Capucine Michelet, le 07/10/2013
Exposition Désirs & Volupté. Musée Jaquemart-André (jusqu’au 20 janvier 2014)
Il est des lieux que l’on sent encore habités, comme si l’écho de nos pas faisait résonner ceux des convives de bals prestigieux; que l’on pouvait encore voir deux amants s’échanger des regards sulfureux, dissimulés par de lourds rideaux de velours. Le musée Jaquemart-André compte parmi ceux-là. Il est aux parisiens un lieu d’escapade, un véritable cocon, la promesse d’une parenthèse urbaine.

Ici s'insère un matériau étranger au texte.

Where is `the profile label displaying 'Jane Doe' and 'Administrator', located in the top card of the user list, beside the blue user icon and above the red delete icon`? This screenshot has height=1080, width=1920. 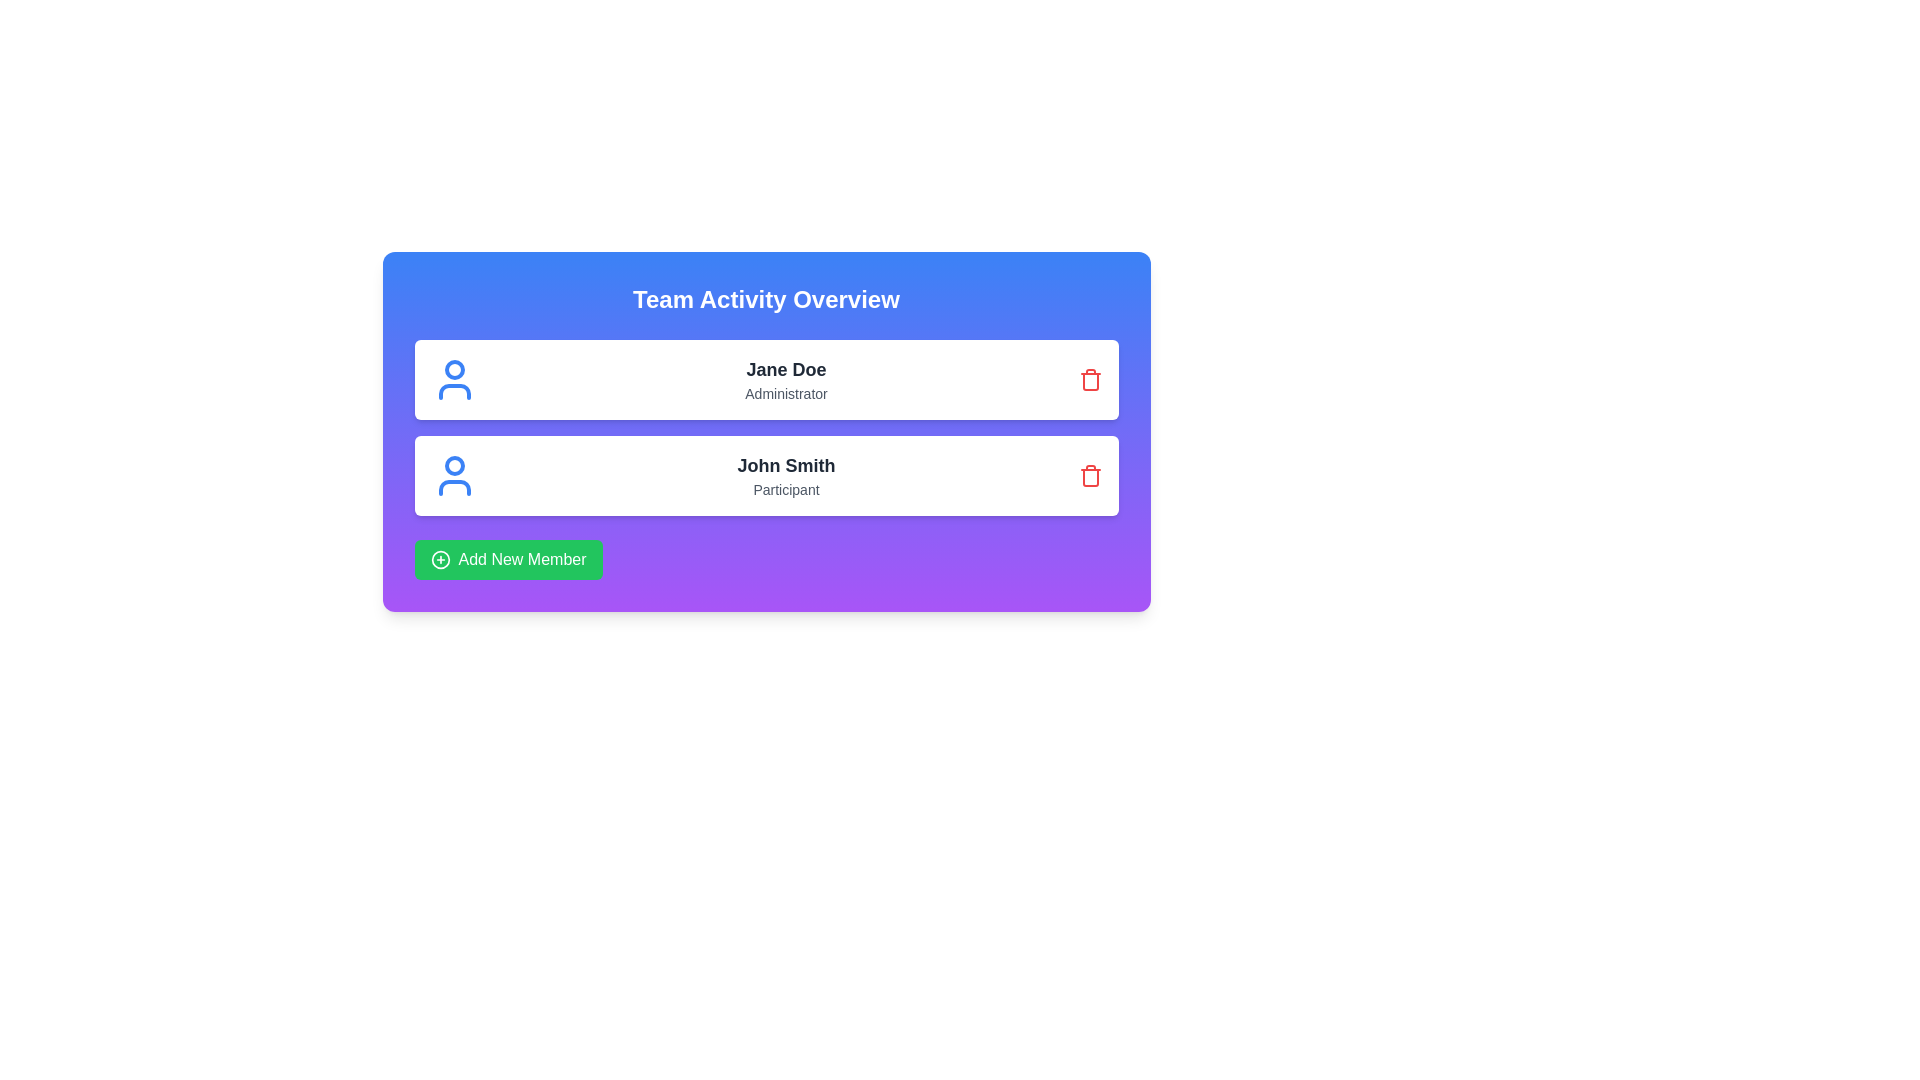 the profile label displaying 'Jane Doe' and 'Administrator', located in the top card of the user list, beside the blue user icon and above the red delete icon is located at coordinates (785, 380).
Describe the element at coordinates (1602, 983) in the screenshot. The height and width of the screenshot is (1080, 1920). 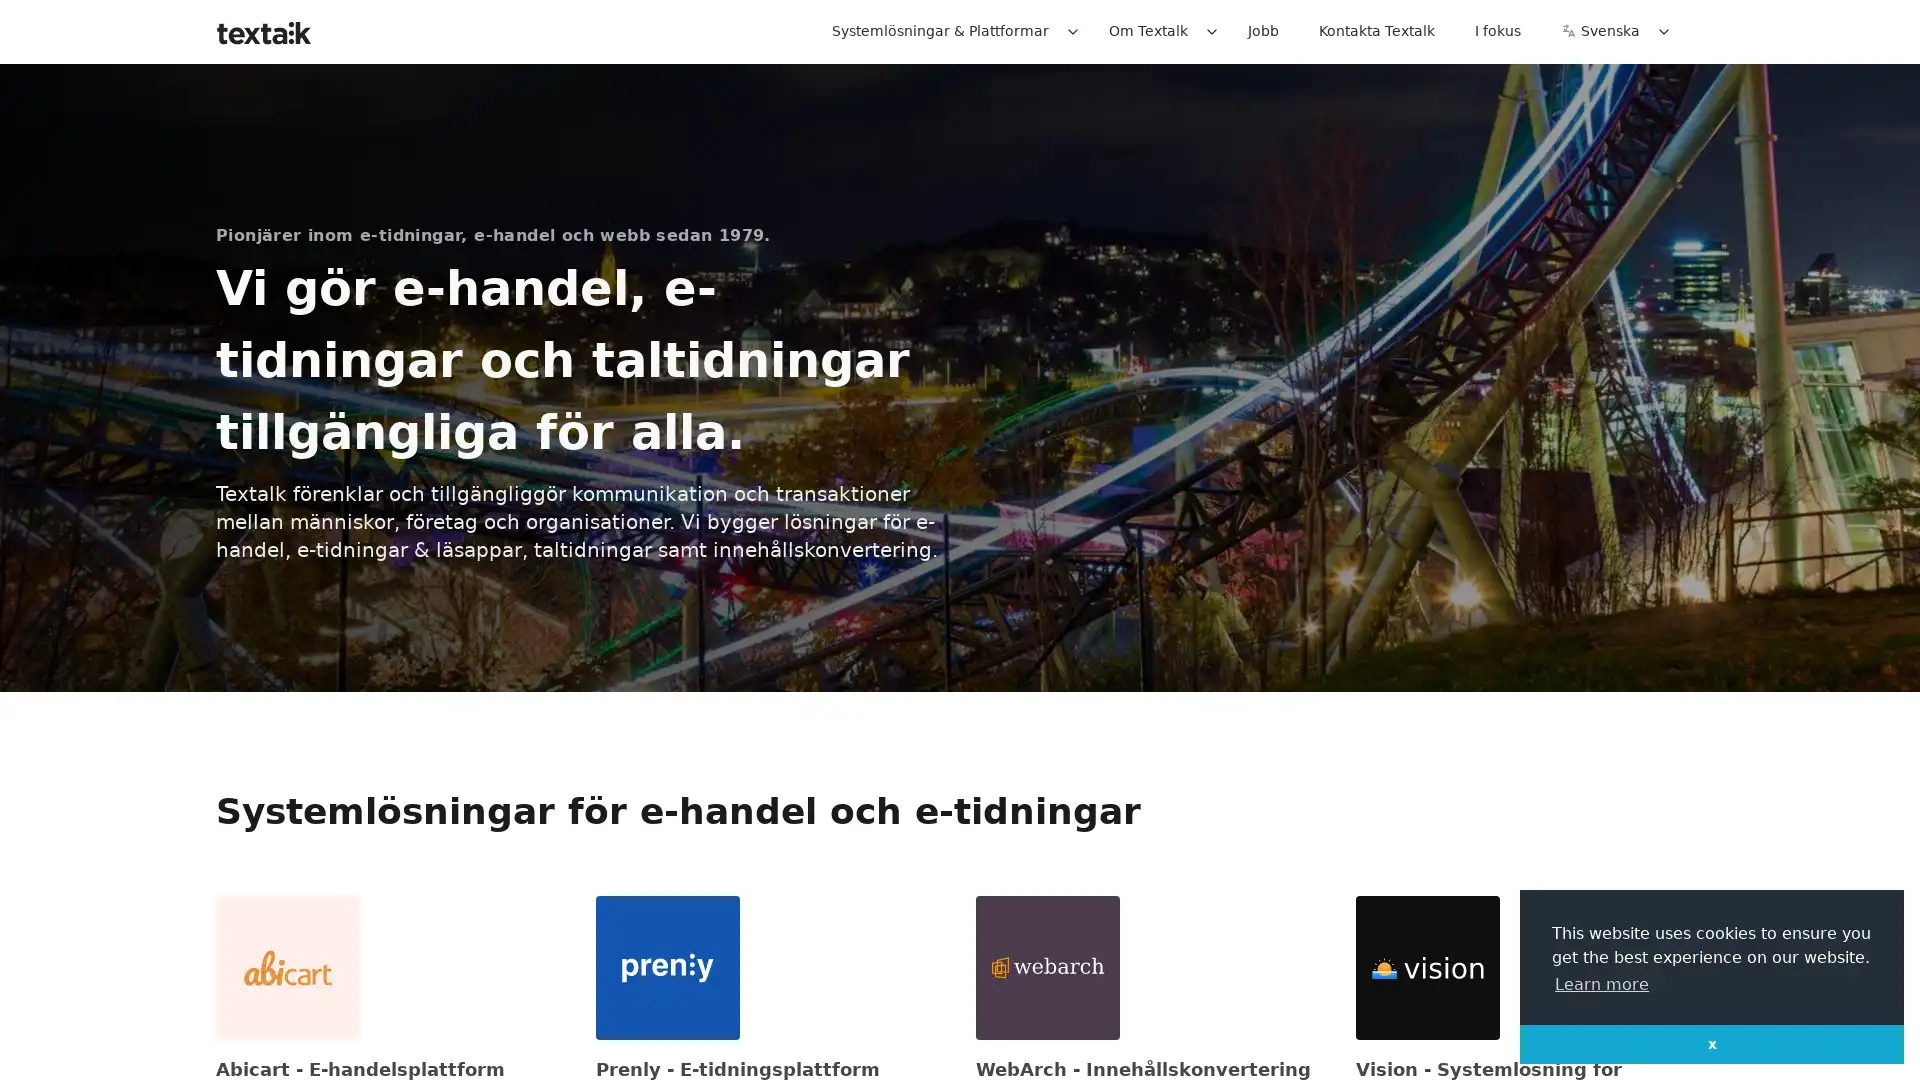
I see `learn more about cookies` at that location.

Une atmosphère si particulière qui accueille, pour quelques mois encore, les beautés de la peinture victorienne et qui leur érigent à toutes une place de reine. L’exposition n’aurait été possible sans l’accord du collectionneur Juan Antonio Pérez Simón qui témoigne avec modestie « Tous ceux qui, comme moi, ne possèdent pas ce merveilleux don de créer la beauté grâce à l’art peuvent se consoler en admirant des oeuvres et en jouissant de se laisser séduire par elles ».
L’admiration et la séduction sont bien les maîtres mots entre les visiteurs et les visages, pleins de rêverie, de désir et d’amour des héroïnes de ces peintures. OEuvres contrastantes avec la rudesse du contexte de leur réalisation (crise économique en Grande-Bretagne), elles sont notamment le fruit de l’imaginaire de Sir Lawrence Alma-Tadema, Sir Frederic Leighton (influencé par Ingres), Edward Burne-Jones, Albert Moore qui n’auront pour unique but que d’attiser et honorer le « culte de la beauté ». Une ode au beau proche de la devise des poètes parnassiens « l’art pour l’art ».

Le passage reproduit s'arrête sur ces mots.